Correspondances High-tech
Abdellatif Driouech alias Nejjar (le menuisier, sa profession) habite lui aussi Douar Caïd Harbil à Marrakech. Doyen de la bande, il a 51 ans et n'a pas d'antécédents judiciaires. « Rachid Afati (un des principaux accusés) venait prendre des madriers de bois dans mon atelier et nous nous sommes rapprochés car je suivais les événements liés à la Révolution syrienne et la montée en puissance de Daech. Mais je ne suis qu'un individu. Comment prétendre m'allier à un organisme ? », a-t-il déclaré devant le juge.
Répondant « non » à la question d'allégeance à Daech, il a également nié » la possession de 4 smartphones contenant des vidéos de Daech et deux comptes de Telegram, application mobile privilégiée par la cellule terroriste car « indétectable par les autorités ».
« Je n'ai pas vu la vidéo de l'égorgement. Je n'ai qu'un simple portable en plus d'une tablette que j'ai offerte à mon fils », a-t-il réfuté, après que le procureur général ait rapporté la saisie des 4 smartphones et d'une tablette retrouvées cassées dans son domicile. « Dans son rapport, le juge d'instruction a confondu le verbe plaire (aâjeb)et le verbe s'exclamer (taâjjeb). Ce n'ai pas vrais que j'ai trouvé plaisant l'acte d'assassinat des deux touristes », a-t-il ajouté par rapport à cette question.
Le freudien de la bande
Menuisier comme son père, Nabil Driouech, 25 ans a un casier judiciaire tout aussi vierge que celui de son paternel. Il nie toute sympathie avec Daech ou intention de perpétrer des actes terroristes et déclare avoir suivi ce qui se passait en Syrie à cause de l'insistance de son géniteur. Le jeune homme n'a eu aucune peine à dénoncer la tutelle qu'exerçait son père sur lui. « Mon père m'obligeait à l'accompagner aux réunions de la cellule », a-t-il indiqué, sous le regard incrédule de celui-ci.
Nabil Driouech nie avoir préparé avec le reste du groupe le braquage d'un fourgon blindé en précisant que les discussions qu'il a eues avec Abdessamad El Joud n'ont jamais porté sur le Jihad.
Il reconnait avoir fait partie des membres de la cellule terroriste, réunie au barrage de Lalla Takerkoust mais nie avoir déclaré devant la police judiciaire que « le Maroc est un Etat tyrannique » et qu'il « excommunie les imams payés par l'Etat ».
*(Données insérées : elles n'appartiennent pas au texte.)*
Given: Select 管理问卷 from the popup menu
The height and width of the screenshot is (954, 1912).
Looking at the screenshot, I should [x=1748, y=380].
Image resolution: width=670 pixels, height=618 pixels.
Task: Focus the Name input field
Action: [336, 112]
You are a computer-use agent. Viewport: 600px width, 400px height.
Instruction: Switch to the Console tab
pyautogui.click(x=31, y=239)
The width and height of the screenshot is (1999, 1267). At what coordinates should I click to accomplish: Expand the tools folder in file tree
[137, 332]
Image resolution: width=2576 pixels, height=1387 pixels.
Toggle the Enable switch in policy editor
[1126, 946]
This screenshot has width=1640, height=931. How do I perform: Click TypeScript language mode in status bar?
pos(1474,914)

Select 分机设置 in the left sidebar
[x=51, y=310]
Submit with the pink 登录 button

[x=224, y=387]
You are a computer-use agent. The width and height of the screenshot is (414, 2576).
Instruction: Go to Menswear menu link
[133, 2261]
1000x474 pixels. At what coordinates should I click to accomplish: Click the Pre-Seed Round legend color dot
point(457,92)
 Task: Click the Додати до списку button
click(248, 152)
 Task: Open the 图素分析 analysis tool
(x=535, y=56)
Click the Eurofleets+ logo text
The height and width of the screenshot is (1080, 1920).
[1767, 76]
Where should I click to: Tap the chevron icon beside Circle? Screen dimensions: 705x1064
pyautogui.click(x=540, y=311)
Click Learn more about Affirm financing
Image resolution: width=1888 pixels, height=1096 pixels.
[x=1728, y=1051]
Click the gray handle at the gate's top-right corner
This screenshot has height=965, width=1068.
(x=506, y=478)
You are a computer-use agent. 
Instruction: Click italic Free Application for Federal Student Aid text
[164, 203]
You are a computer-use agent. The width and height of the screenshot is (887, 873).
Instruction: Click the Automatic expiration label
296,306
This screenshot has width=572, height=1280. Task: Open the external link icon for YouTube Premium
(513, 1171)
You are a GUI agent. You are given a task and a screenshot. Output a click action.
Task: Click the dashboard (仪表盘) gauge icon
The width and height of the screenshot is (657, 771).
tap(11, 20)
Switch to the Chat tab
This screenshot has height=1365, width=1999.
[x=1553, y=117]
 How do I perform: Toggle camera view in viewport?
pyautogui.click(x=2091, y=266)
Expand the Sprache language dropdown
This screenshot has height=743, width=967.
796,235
Parti travailler à Tanger au moment où les 4 commanditaires ont commis leur acte d'assassinat, son père l'a contacté par téléphone pour l'informer de leur arrestation dans un autocar. « Je n'ai par contre pas reçu la vidéo. Je l'ai vu chez des amis et ça m'a rendu malade » a-t-il exprimé.
L'imam one show
Agé de 30 ans, Abdelghani Chaâïbi, alias Abou Mourad Mesfioui, était imam à Tnine Gharbia (région de Doukkala). « J'étais payé par l'Awqaf (ministère marocain des Affaires islamique) 1500 DH mensuel, en plus des 1700 DH que je recevais de l'Association du douar qui s'appelle Al Falah » a-t-il reconnu. N'ayant pas d'antécédents judiciaires, il nie l'ensemble des accusation portées contre lui, dont l'acte d'allégeance à Daech. « J'ai pour la première fois entendu parler de Daech quelques mois avant mon arrestation. Je n'ai jamais excommunié quelqu'un. Sinon j'aurais commencé par mes propres parents », a-t-il prétendu. Jusque là plongée dans un silence de plomb, la salle d'audience explose de rire.
L'imam est un vieux copain d'Abdessamad El Joud, son ancien camarade de classe. C'est le chef du groupe terroriste qui l'a contacté à sa sortie de prison en 2015. A travers lui, Abdelghani Chaâïbi fit la connaissance de Youness Ouziad et Abdelkrim Khmayej. « Je ne me suis joint à eux qu'à une ou deux reprises pour discuter des règles d'ablutions et de prière, jamais de Jihad (…) Je suis un imam qui n'accomplit que les prières des Tarawih (prières nocturnes, exécutées pendant le Ramadan) je ne saurais définir ce que c'est que le Jihad véridique », a-t-il répondu, hilare, à l'avocat de la partie civile, lui demandant ce que représente ce terme pour lui.